[start of Document section]

After the original point, at least one transitional point, and the destination point are configured, operation S640 to operation S650 are executed, in which operation S610 to operation 650 are similar to those in the aforementioned embodiments, and thus they are not further detailed herein. When all tourist attractions are distributed and the quantity of the first groups is equal to the quantity of the travel days, operation 3660 is executed, the tourist attractions of the fourth group are arranged as a first day of a travel schedule and the tourist attractions of the sixth group are arranged as a last day of the travel schedule.
It is worth to note that the user can arrange the tourist attractions and the hotel of each of the travel days through the disclosed travel plan method. Furthermore, the user can further execute corresponding algorithm (e.g., Google Map API, Exhaustive method, etc) on the selected tourist attractions of each of the travel days to arrange the shortest path among the selected tourist attractions, but they are not limiting of the present invention.
As mentioned above, the travel plan apparatus 100 or the travel plan method 200/600 may be implemented in terms of software, hardware and/or firmware. For instance, if the execution speed and accuracy have priority, then the travel plan apparatus 100 may be implemented in terms of hardware and/or firmware. For illustration, if speed and accuracy are determined to be paramount, a hardware and/or firmware implementation is mainly selected and utilized. Alternatively, if flexibility is paramount, a software implementation is mainly selected and utilized. Furthermore, the travel plan apparatus 100 may be implemented in terms of software, hardware and firmware in the same time. It is noted that the foregoing examples or alternates should be treated equally, and the present invention is not limited to these examples or alternates. Anyone who is skilled in the prior art can make modification to these examples or alternates in flexible way if necessary.
As illustrated from the aforementioned embodiments of the present invention, through the travel plan method, at least one candidate hotel and several groups are determined and each of the tourist attractions is distributed to the corresponding one of the groups by using the relation-clustering method. Moreover, the tourist attractions are re-distributed when the quantity of the groups including at least one tourist attraction is larger than the quantity of the travel days. Whereby all tourist attractions of the travel schedule can be arranged automatically within the configured travel days, and the user do not have to stay in the same hotel in each of the travel days. In other words, the travel arrangement becomes more flexible and convenient, and it save more traffic time in the travel.

[end of Document section]
[start of Supplied data]

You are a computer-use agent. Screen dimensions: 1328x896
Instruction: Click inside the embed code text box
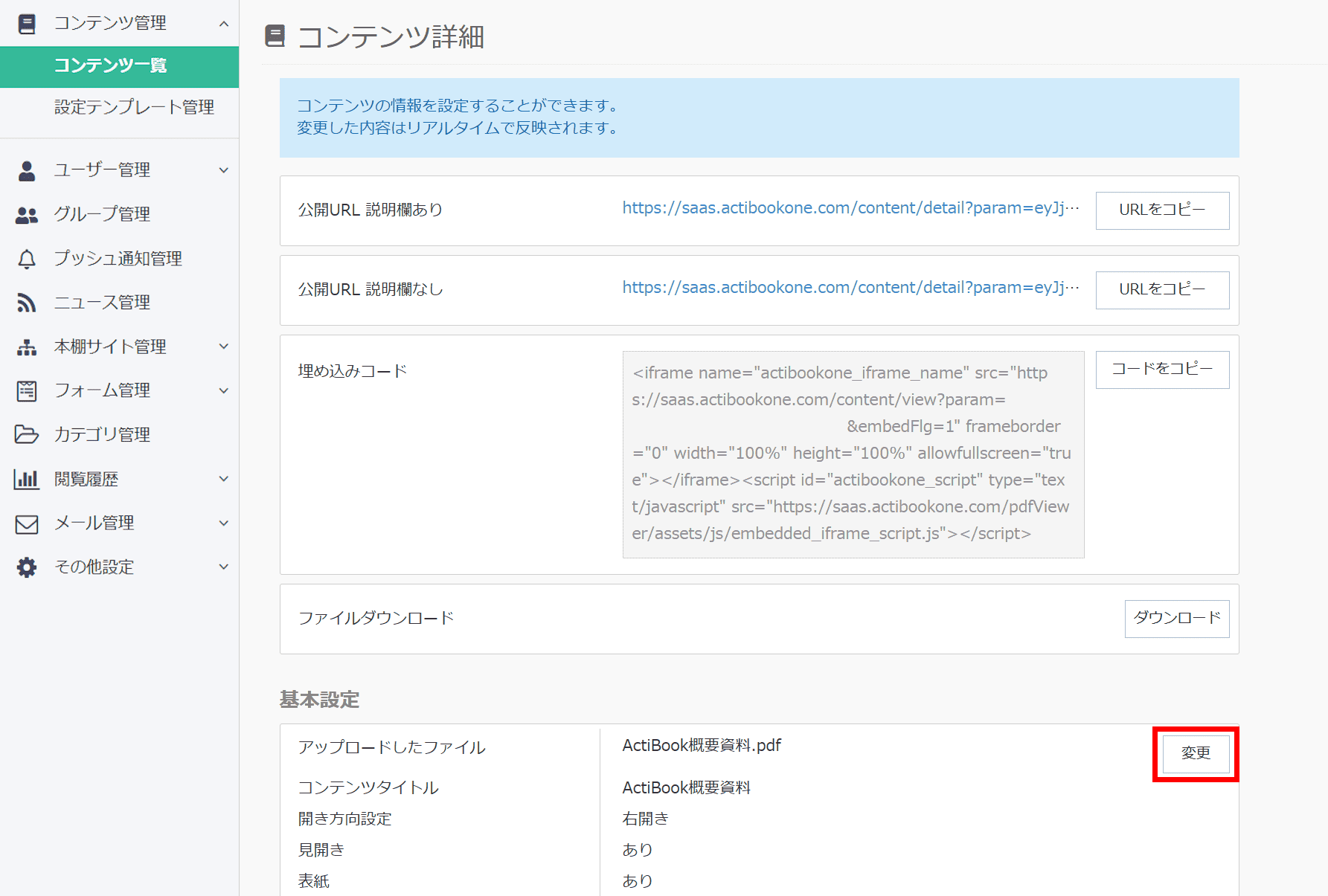(x=853, y=454)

[end of Supplied data]

## Tasks to carry out
1. Answer these about the travel plan text:
(a) Which kind of implementation is mainly chosen when flexibility is paramount?
(b) Under what condition are the tourist attractions re-distributed?
(c) What two algorithms are named as examples for arranging the shortest path among the selected tourist attractions?
2. Resume the travel plan text from where it stops.
The data has no role in any of this work.

## Outputs by task
1.
(a) A software implementation.
(b) When the quantity of the groups that include at least one tourist attraction is larger than the quantity of the travel days.
(c) Google Map API and the Exhaustive method.

2.
Although the present invention has been described in considerable detail with reference to certain embodiments thereof, other embodiments are possible. Therefore, the spirit and scope of the appended claims should not be limited to the description of the embodiments contained herein.
It will be apparent to those skilled in the art that various modifications and variations can be made to the structure of the present invention without departing from the scope or spirit of the invention. In view of the foregoing, it is intended that the present invention cover modifications and variations of this invention provided they fall within the scope of the following claims.

Claims

What is claimed is:

1. A travel plan method, comprising:

providing a plurality of tourist attractions, a plurality of travel days, and a plurality of travel configurations;

determining at least one candidate hotel according to a plurality of hotel configurations of the travel configurations;

determining a plurality of groups according to the at least one candidate hotel and the travel days, wherein each of the at least one candidate hotel comprises the groups corresponding to the travel days;

distributing each of the tourist attractions to a corresponding one of the groups by using a relation-clustering method; and

when the quantity of a plurality of first groups of the groups comprising at least one of the tourist attractions is larger than the quantity of the travel days, distributing the tourist attractions of a second group of the first groups to other groups of the first groups, wherein the second group comprising the tourist attractions with the shortest travel time.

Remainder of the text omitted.